El Lejía había cambiado. Tenía el careto más curtido. Estaba chupado, pero fibroso, el cabronazo. Llevaba vaqueros, zapatillas deportivas blancas y una camiseta verde con el escudo de la Legión. El pelo estaba rapado casi al cero, con varias cicatrices en la calva, y los brazos sin un solo milímetro de piel sin tatuar. El nota habría dado miedo en un callejón oscuro, pero también en uno iluminado. Su cara de chalado era de manual. Claro que mis pintas no eran mucho mejores. Cuatro pelos mal peinados en la cabeza y la misma ropa más o menos, aunque mi camiseta no llevaba impreso ningún escudo, solo era una vieja camiseta amarilla sucia y descolorida. Ambos apestábamos. Yo a alcohol y él a un aroma rancio, mezcla de suciedad y tiempo desperdiciado. Dos tipos altos, eso sí, pero tampoco para fichar por la NBA. Dos tipos con la cuarentena sobrepasada, dos tipos que habíamos sobrepasado muchas cosas además de cierta edad. Pero ahí estábamos, en la barra de El Candil, mejor o peor, más bien lo segundo, porque el resto de nuestros antiguos colegas estaban muertos. Bueno, miento, de los que parábamos de fijo todavía queda uno que está en el trullo. Creo, porque muy bien de salud no andaba hace…, no me acuerdo.

—¿Siempre bebes la birra a palo seco?

Yo sabía que no se refería a tomar la birra con un plato de patatas fritas o alguna mierda por el estilo.

—Depende. Sobre todo de la pasta que tenga.

—Hombre, para unos chupitos ya tengo.

—¡Chinooooo! Unos chupitos de segoviano.

—¿DYC? —preguntó el capullo, como si Segovia fuera la puta Escocia y fabricaran varias marcas de whisky.

—Se parece al whisky, lleva alcohol y es más barato que cualquier otra mierda de importación.

—Bueno, venga, no vamos a tirar la casa por la ventana el primer día.

El solitario estaba a unos cinco metros de nosotros. Calculé que le faltaba un cuarto de hora para empezar a hablar con su vaso de birra. Siempre iba solo, no se metía con nadie. Llegaba cuando se abría y se iba cuando se cerraba el bar. De vez en cuando hacía algún comentario, pero sin extenderse nunca en nada, como si ahorrara las palabras para decírselas a su vaso.
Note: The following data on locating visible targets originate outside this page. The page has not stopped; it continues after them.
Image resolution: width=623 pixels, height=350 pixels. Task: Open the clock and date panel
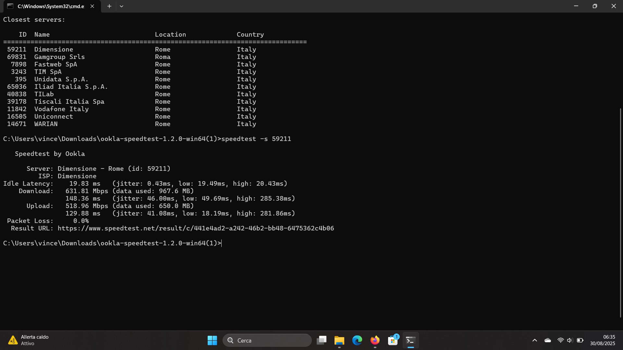[x=602, y=340]
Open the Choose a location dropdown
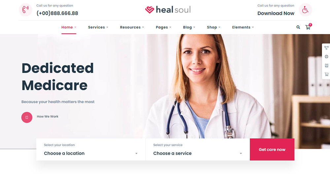Screen dimensions: 330x174 point(91,149)
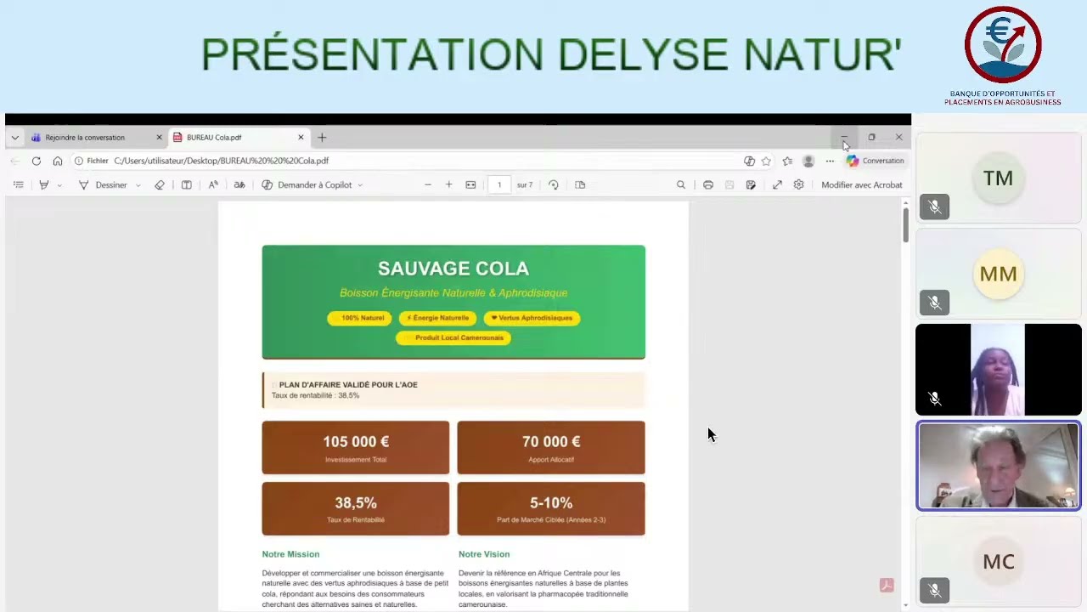Click the page number input field
This screenshot has height=612, width=1087.
(499, 184)
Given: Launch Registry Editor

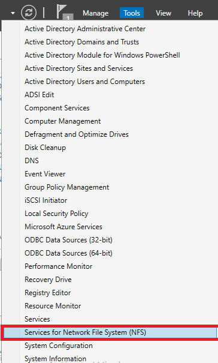Looking at the screenshot, I should click(x=48, y=293).
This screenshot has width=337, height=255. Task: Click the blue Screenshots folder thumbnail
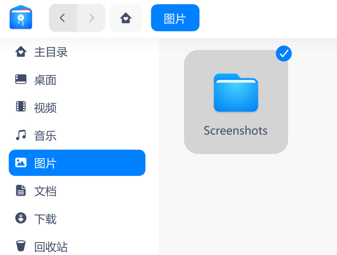click(x=236, y=93)
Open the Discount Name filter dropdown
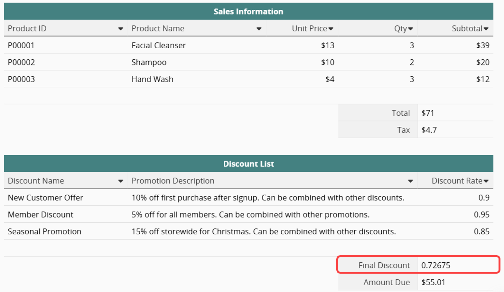Image resolution: width=504 pixels, height=292 pixels. pos(121,181)
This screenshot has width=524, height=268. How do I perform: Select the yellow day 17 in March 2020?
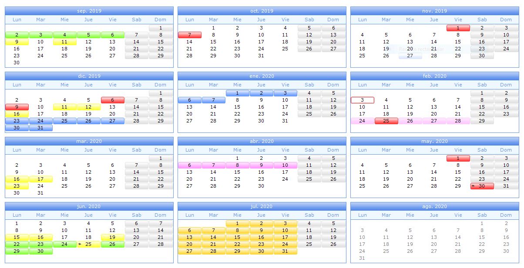coord(41,179)
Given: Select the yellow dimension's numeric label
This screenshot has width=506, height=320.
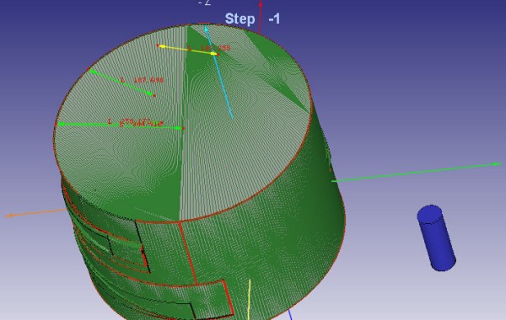Looking at the screenshot, I should point(215,48).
Después de brindar, nos trincamos los chupitos de un trago. El Lejía pidió otros dos. Descansaron sobre la barra un tiempo mientras nos bebíamos las birras. Era una tranquilidad saber que estaban ahí, como dos buenos colegas cuando los necesitas.

—¿De permiso?

El Lejía levantó la vista y miró el candil con la satisfacción de saber que siempre había estado ahí y de que seguiría estando ahí por los siglos de los siglos. Amén.

—Licencia, tronco.

—No me jodas… ¿Y ahora qué vas a hacer?

—Tomarme la birra y el whisky.

—Bueno, es una opción como otra cualquiera.

—Exacto.

Un poco más allá del solitario estaban el Humphrey y su piba, la Tacones. Conversaban animadamente, como siempre. No sabían estar callados. Eran capaces de hablar de la capa de ozono, pasar rápidamente a criticar la pérdida de poder adquisitivo de no sé qué colectivo y terminar charlando de los aceleradores de partículas. Sin embargo, no hablaban mucho con los demás, como si temieran que les robaran sus conocimientos. También abrían y cerraban el bar. Eran alcohólicos, pero todavía estaban lejos de saberlo.

—Y cómo te ha dao por licenciarte, tronco.

—¿Te doy pelos y señales o te vale con la contestación corta?

—Prueba con la corta —le dije. La verdad, no me apetecía escuchar ningún rollo chungo.

—Hasta los huevos, tronco, hasta los huevos.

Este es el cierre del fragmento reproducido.